[Extract provided]:
====
If everything were viewed logically, everything on the screen can just be square objects with data. There doesn't have to be a walking animation. There doesn't have to be any color. It could just be squares on a screen walking around and doing quests and fighting enemies. However, that would make for a pretty boring game. That's how I noticed that aestheticism, or the way things look, matters.

Why is it that being fat looks unattractive, but having six pack abs and muscles looks really attractive? I think humans have an innate ability to sense the health of other humans, through appearance, and it's muscles and abs that looks universally attractive to us, while fat looks unhealthy. I don't think beauty and health are social constructs, they are universal traits that every human judges the same. I don't think I was taught in school to view abs as attractive, and fat as unattractive, I would just see them in the movies and instantly know which was which.

Isn't that interesting, that people can be universally attractive, aesthetically speaking? I don't think anyone finds an obese person attractive, or a senior woman more than a woman in her early 20s. We have to be objectively speaking here, to their spouse, an obese woman can be attractive, or a senior woman attractive, but that's based more from personality and experience, and building a bond and relationship with that person, over just aesthetic beauty.

Skins ages and changes over time too. Why is it that we find unwrinkled skin more attractive than wrinkled skin? Blemish-free skin over blemished skin? I don't think blemishes matter much for guys though, as scars and other "battle damage" can be attractive to women, but clear skin on a woman looks really attractive to guys. The shape of the skin matters too, the shape is influenced by fat and muscle, with muscle looking aesthetically more pleasing and attractive than fat. It is an instinctual view too, we just know right away if someone's body looks good or not, from a single glance.

Faces also impact how a person looks. Based on studies, it's facial symmetry, but also indescribable factors that looks attractive. The people in the "incel forums" have given some facial features, these indescribable factors, names, or actually just found the scientific names for them, and it's sometimes a meme online. I'm going to make up a term here because I don't know any of them, but let's say "acturnial jowl" is a thing, and it's this part in between someone's cheeks and jaw, and it looks attractive based on some measurable degree. Scientists actually study these things, and come up with names for them, but aesthetically speaking, we can just detect these instantly.

It's interesting that someone's face can look attractive or not, based on instantly viewable factors. Just from a tiny bit of sag or aged skin, we can instantly tell whether someone is older or younger. Based on symmetry, amount of fat on the face, and other facial features, we can tell if someone is attractive or not aesthetically. We can instantly judge whether someone looks good, just by looking at their face. Of course most people are average, and then you have beauties like, I'd say, Margot Robbie who have a 10/10 face. I'd say Wahl has a 10/10 face, she is extremely gorgeous and she doesn't put on any makeup (her body is a 10/10 too). I'd say Godfrey Gao has a 10/10 face.

Just like the ELO rating system, we can really only rank aesthetic qualities in comparison to others. I'd say people like Cara Delevingne (in 2012) have a face that's in the top 0.01%. I would put Kali Roses (from her earlier years too), the porn model, up there too, in the 0.01%, as well as Wahl. No offense to anyone, but we do change over time, at some point we do reach our "prime" in which we are the best looking version of ourselves, and after that is just decline, with no way around it except to just slow it down like Bryan Johnson has.
====
[Entries supplied]:
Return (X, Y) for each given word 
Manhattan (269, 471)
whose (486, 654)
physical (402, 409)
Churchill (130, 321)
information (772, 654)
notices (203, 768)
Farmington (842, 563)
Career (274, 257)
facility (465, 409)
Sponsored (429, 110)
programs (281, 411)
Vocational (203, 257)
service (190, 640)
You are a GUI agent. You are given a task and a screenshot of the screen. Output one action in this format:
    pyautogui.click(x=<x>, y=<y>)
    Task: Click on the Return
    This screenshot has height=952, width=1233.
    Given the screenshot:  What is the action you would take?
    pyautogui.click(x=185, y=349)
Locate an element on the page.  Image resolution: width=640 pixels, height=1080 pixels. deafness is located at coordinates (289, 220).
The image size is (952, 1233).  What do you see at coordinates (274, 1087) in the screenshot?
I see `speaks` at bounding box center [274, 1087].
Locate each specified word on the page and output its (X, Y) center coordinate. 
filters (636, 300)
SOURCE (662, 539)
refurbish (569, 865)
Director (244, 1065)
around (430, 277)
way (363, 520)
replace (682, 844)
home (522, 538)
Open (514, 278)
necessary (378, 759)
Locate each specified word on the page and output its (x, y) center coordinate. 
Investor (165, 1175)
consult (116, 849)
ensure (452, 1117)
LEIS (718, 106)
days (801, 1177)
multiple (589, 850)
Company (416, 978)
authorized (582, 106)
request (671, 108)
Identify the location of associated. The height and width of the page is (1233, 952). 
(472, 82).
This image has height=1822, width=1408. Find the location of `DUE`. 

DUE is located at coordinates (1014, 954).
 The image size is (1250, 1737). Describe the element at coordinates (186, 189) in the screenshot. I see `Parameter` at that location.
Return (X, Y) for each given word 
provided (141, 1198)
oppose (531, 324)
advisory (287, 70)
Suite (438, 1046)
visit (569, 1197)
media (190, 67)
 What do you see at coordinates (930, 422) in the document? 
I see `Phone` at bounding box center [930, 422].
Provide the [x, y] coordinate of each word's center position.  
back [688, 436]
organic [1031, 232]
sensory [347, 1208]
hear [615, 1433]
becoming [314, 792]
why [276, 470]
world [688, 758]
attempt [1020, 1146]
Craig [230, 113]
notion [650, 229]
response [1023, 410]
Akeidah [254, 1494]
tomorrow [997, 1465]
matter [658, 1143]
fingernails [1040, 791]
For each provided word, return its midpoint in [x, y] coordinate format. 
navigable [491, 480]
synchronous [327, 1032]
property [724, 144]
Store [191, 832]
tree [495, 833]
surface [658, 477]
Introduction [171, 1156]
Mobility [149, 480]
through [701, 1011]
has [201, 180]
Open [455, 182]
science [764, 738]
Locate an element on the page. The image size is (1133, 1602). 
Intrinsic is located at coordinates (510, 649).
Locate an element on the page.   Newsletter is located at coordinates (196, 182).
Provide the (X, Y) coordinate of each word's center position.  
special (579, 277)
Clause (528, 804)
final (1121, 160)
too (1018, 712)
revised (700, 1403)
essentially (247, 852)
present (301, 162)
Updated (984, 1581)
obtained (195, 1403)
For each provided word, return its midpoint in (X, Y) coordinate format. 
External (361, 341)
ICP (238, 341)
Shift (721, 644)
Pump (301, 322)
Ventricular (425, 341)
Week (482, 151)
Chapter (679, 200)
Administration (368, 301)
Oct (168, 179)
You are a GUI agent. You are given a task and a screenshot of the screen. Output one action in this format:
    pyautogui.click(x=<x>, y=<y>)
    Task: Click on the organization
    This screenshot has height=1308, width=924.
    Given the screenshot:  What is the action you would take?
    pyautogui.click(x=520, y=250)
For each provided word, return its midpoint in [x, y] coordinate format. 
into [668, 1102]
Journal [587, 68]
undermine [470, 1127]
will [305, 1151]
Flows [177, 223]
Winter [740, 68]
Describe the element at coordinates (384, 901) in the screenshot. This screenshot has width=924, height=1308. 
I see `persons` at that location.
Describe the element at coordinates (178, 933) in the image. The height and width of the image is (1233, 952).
====
Can you output the part of the essay on physical attractiveness starting at "Skins ages and" and ending at "a single glance."? The records play no part here.

Skins ages and changes over time too. Why is it that we find unwrinkled skin more attractive than wrinkled skin? Blemish-free skin over blemished skin? I don't think blemishes matter much for guys though, as scars and other "battle damage" can be attractive to women, but clear skin on a woman looks really attractive to guys. The shape of the skin matters too, the shape is influenced by fat and muscle, with muscle looking aesthetically more pleasing and attractive than fat. It is an instinctual view too, we just know right away if someone's body looks good or not, from a single glance.